Время «неизвестности» – это время «пагубы» и «разъятья», которые в лирике С. Попова обозначают разные аспекты хаотического бытия. «Разъятье» связано с деструкцией форм вещей, теряющих узнаваемые характеристики: «Попадаю в такой переплет, / Что летит с разворота вверх дном / Все вокруг» [8, c. 31], «И в искривленной панораме / Вовсю юродствуют предметы» [8, 75]. «Пагуба» соотнесена с распадением связей слов и вещей, это «тьма, морока и разор» [10, 169]: «К словам не подойти на выстрел. / Речь попаданьями бедна / <…> / И водка киснет над страницей / о том, что пагуба одна» [8, c. 148]. «Пагуба» и «разъятье» могут пересекаться: «Бушует пагуба разъятья, / что ржавый ясень на ветру» [9, c. 12].

Чувственно переживаемое распадение мира осмысляется как состояние, дистанция по отношению к которому столь же необходима, сколь и трудно достижима: «Sapere aude – смотри» [8, c. 112]. Эта принужденность к созерцанию тематизируется как невозможность отвести взгляд: «Видно, чище вина разъятья и прелесть несовпадений, / Будто сад горячо цветет, а виновник стоит у сада / И не хочет глядеть, но и глаз никуда не денет» [8, c. 132]. Но в то же время она создает стремление к последовательному изъятию себя из всех навязываемых обстоятельствами решений, к отказу от замыкания себя в чуждом контексте: «Эпиграф, эпитет, петит, этикетка. / Родства отдаленного робкая метка. / Но мне в абсолютно другие края. / Я рад бы брататься, но это не я» [8, c. 7].
————————
# [Задание]
С чем, по словам фрагмента о лирике С. Попова, связано «разъятье»?

# [Материал]
————————
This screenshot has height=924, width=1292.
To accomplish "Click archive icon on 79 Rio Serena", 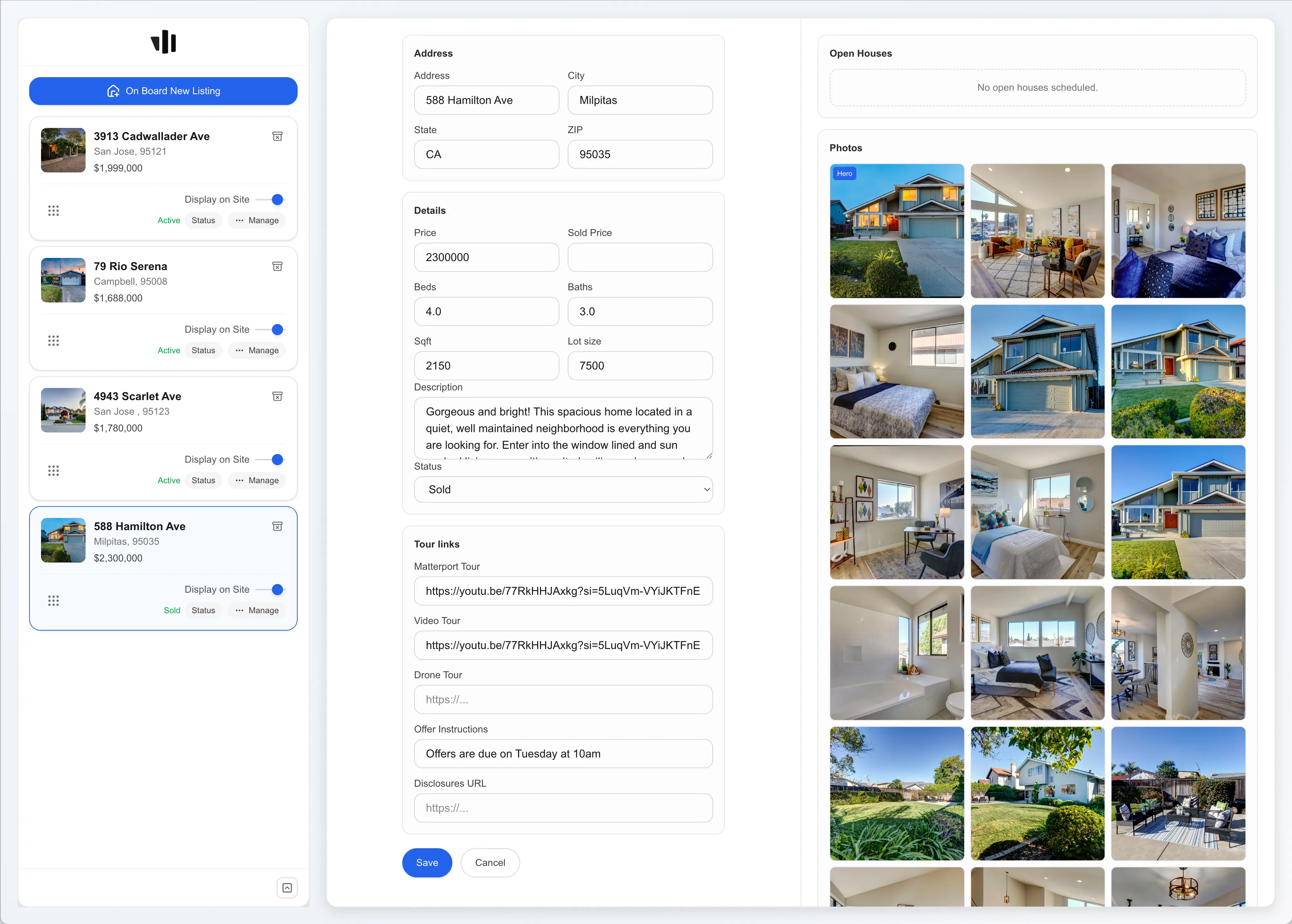I will pos(277,266).
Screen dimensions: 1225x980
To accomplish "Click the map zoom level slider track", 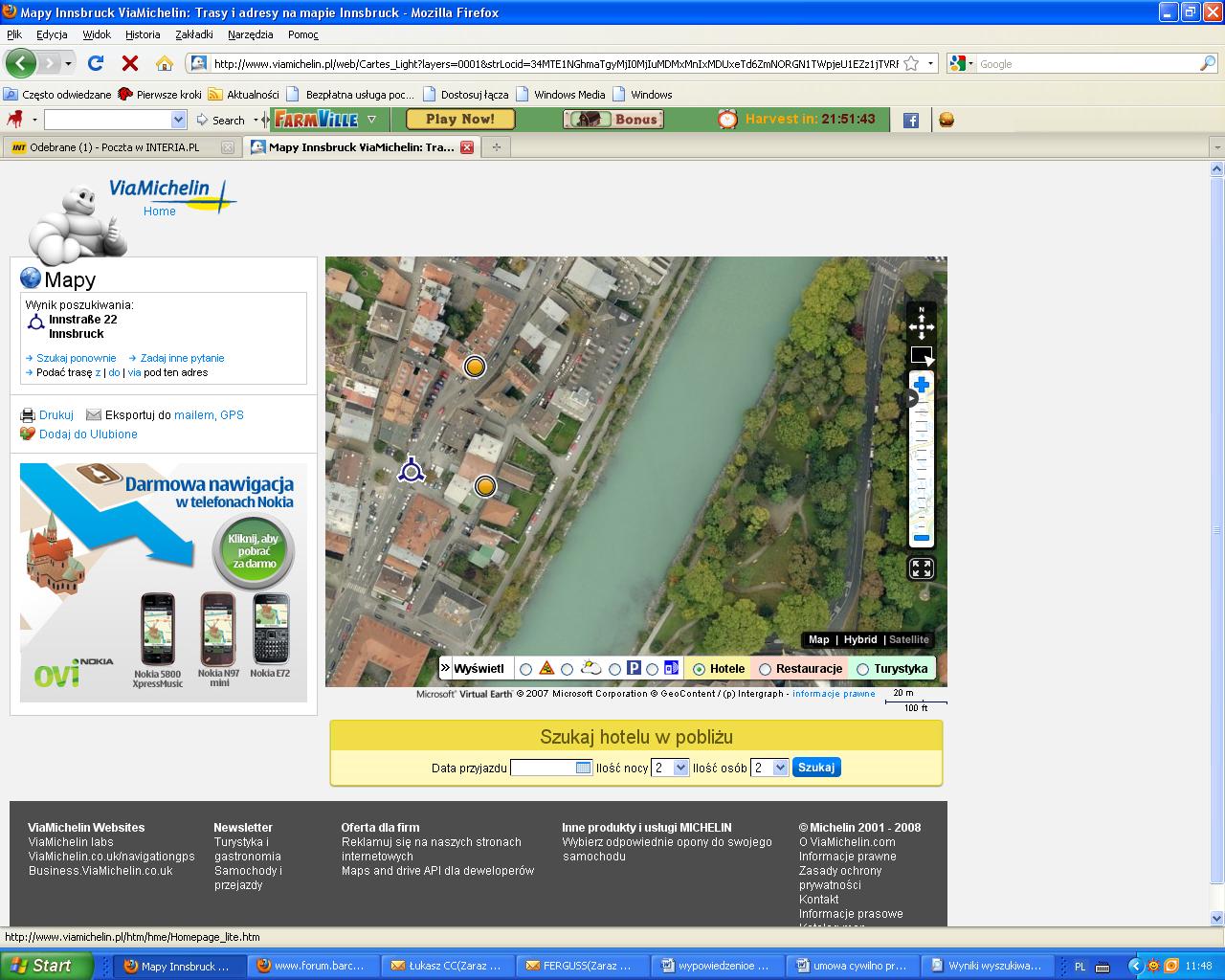I will tap(921, 464).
————————
# [Ответ]
С деструкцией форм вещей, теряющих узнаваемые характеристики.